C’est donc dans le cadre de chacune des catégories de biens qu’il nous faut maintenant examiner les relations possibles entre action publique et marché.
(…)
Les principes communs de gouvernance se retrouvent dans la gestion des différentes catégories de biens et services
La distinction des quatre catégories de biens et services a permis de mieux comprendre le mode de relations entre action publique et marché propre à chacune d’elles. On ne peut pour conclure que souligner maintenant les profondes analogies qui montrent la portée générale des principes de gouvernance.
(…) Tout d’abord, la définition de la gouvernance par les objectifs, les critères éthiques et les dispositifs concrets s’avère à chaque fois décapante pour ébranler des certitudes trop bien installées et défendues par de trop solides intérêts. Les règles de la gouvernance économique doivent en permanence s’évaluer et s’enrichir à l’aune de leurs effets concrets. De même, les critères de légitimité de la gouvernance offrent une grille d’analyse fructueuse pour dire ce qui est acceptable et ce qui ne l’est pas. Le simple fait de considérer le marché comme une modalité de gouvernance parmi d’autres, évalué selon les mêmes critères que les autres, a, on l’a vu, permis de passer du dogme d’une science économique à une approche expérimentale et d’ouvrir largement le champ des possibles.
Ensuite, dans tous les cas, y compris pour les biens de troisième catégorie, se pose la question de l’articulation des niveaux de gouvernance et s’applique le principe de subsidiarité active, moyen d’obtenir le maximum d’unité et le maximum de diversité à la fois. (…)
Si l’on constate que l’insertion d’une économie locale dans le marché mondial est en même temps destructrice de liens sociaux et source d’un appauvrissement du capital social de la société, si, de fil en aiguille, cette insertion compromet la sécurité alimentaire ou la qualité de l’alimentation parce que les sécurités assurées autrefois par les interdépendances locales n’ont pas été remplacées par des sécurités construites à un autre niveau de gouvernance, cela signifie que l’on perd d’une main plus que l’on ne gagne de l’autre : l’optimum économique fondé sur les seuls échanges marchands a alors été atteint au prix d’une dégradation de la situation dans des domaines encore plus importants de la vie en société. Le processus de spécialisation des productions entre régions, entre pays et entre acteurs économiques aboutit dans les faits à renforcer les filières verticales de production. Le lien avec les autres catégories d’échange est perdu de vue, qu’il s’agisse des échanges sociaux ou des échanges avec l’environnement. Tout se passe alors comme si l’outil de mesure unidimensionnel utilisé pour mesurer « le progrès économique » se révélait outrageusement réducteur et masquait l’essentiel des phénomènes.
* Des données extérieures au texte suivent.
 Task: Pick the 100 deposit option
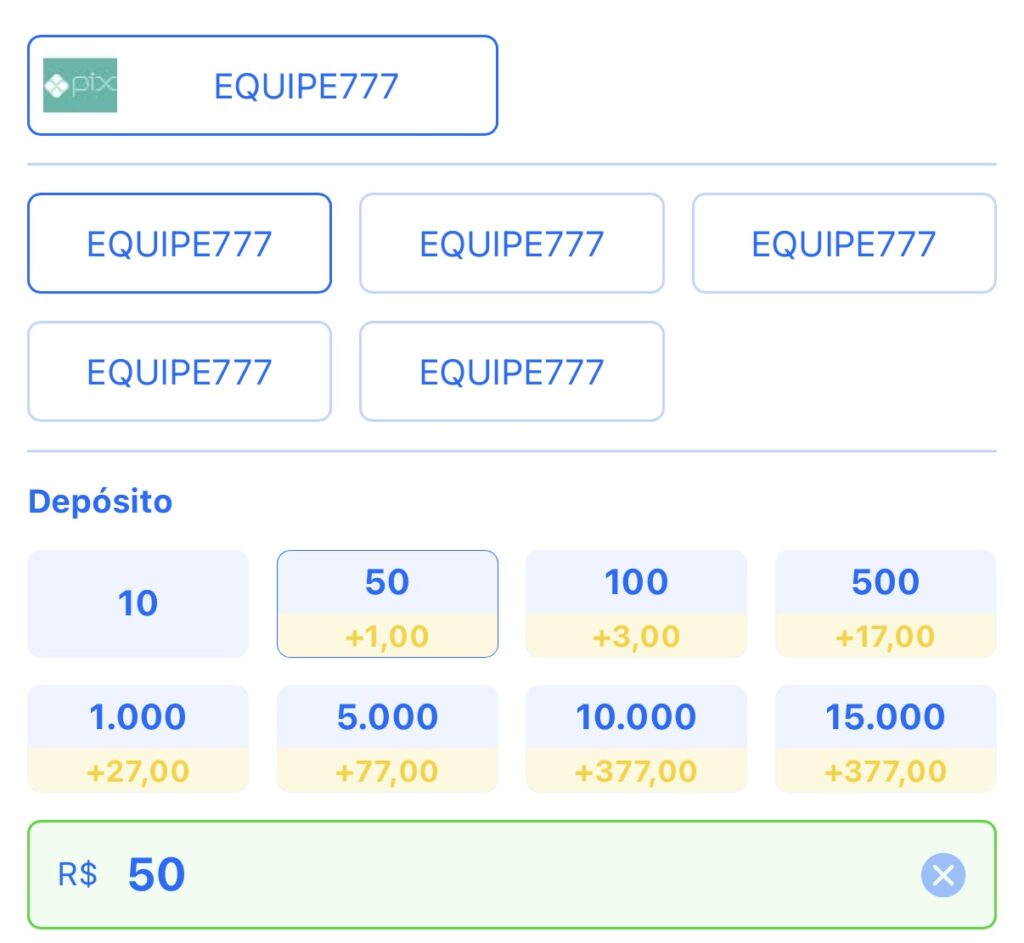pos(636,603)
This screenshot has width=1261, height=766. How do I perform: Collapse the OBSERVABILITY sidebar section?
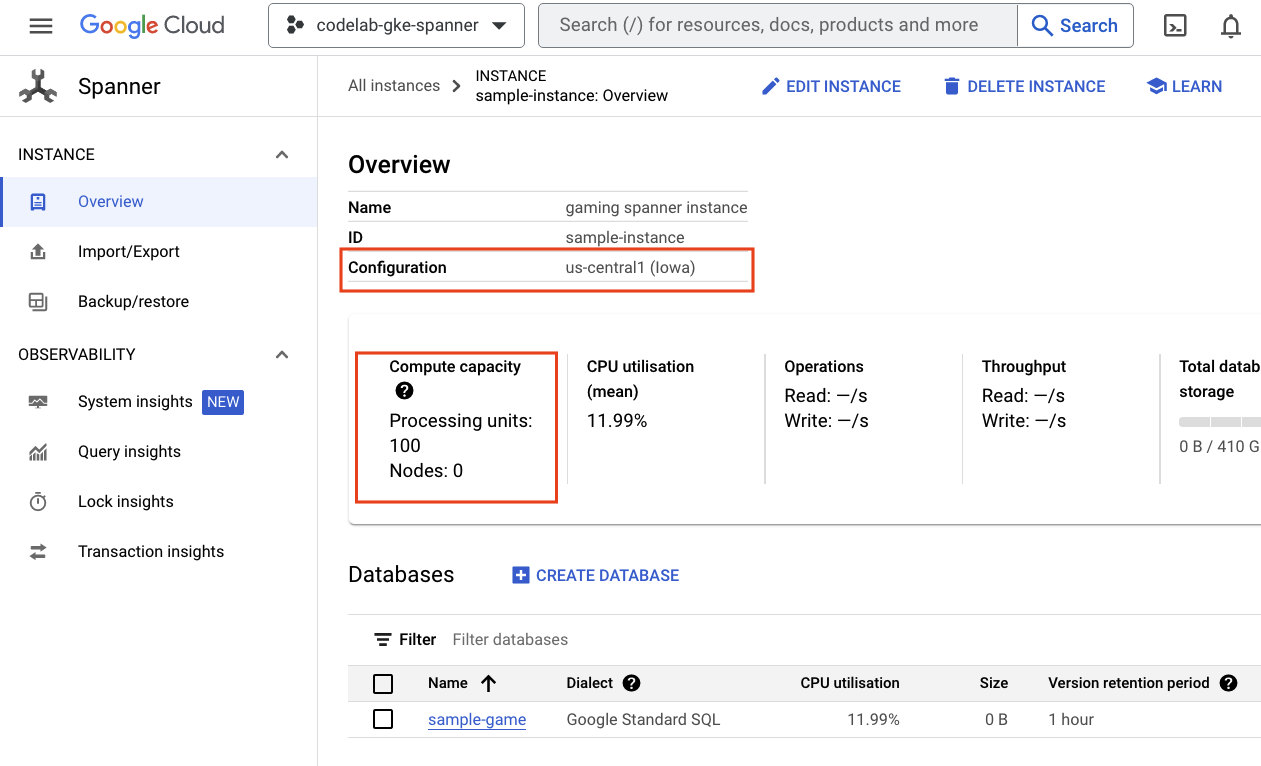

Pour préserver l’équité entre les acteurs et éviter les effets de rente, on pourrait par exemple énoncer le principe général suivant : à l’intérieur d’un cadre et d’un cahier des charges communs qui préservent l’égalité des chances des acteurs et permettent en particulier l’arrivée en permanence de nouveaux acteurs pour empêcher les effets de rente, toute société à quelque niveau que ce soit peut développer des systèmes d’échange répondant à sa situation et à ses besoins spécifiques dès lors qu’elle peut en démontrer la supériorité sur la simple mise en oeuvre des règles uniformes du marché.
(…)
On a, enfin, retrouvé pour la gestion de chaque catégorie de biens, deux principes de gouvernance qui vont être exposés dans les pages qui suivent : le nécessaire partenariat entre les différents types d’acteurs ; le rôle central des territoires locaux pour organiser avec finesse les relations de toutes natures.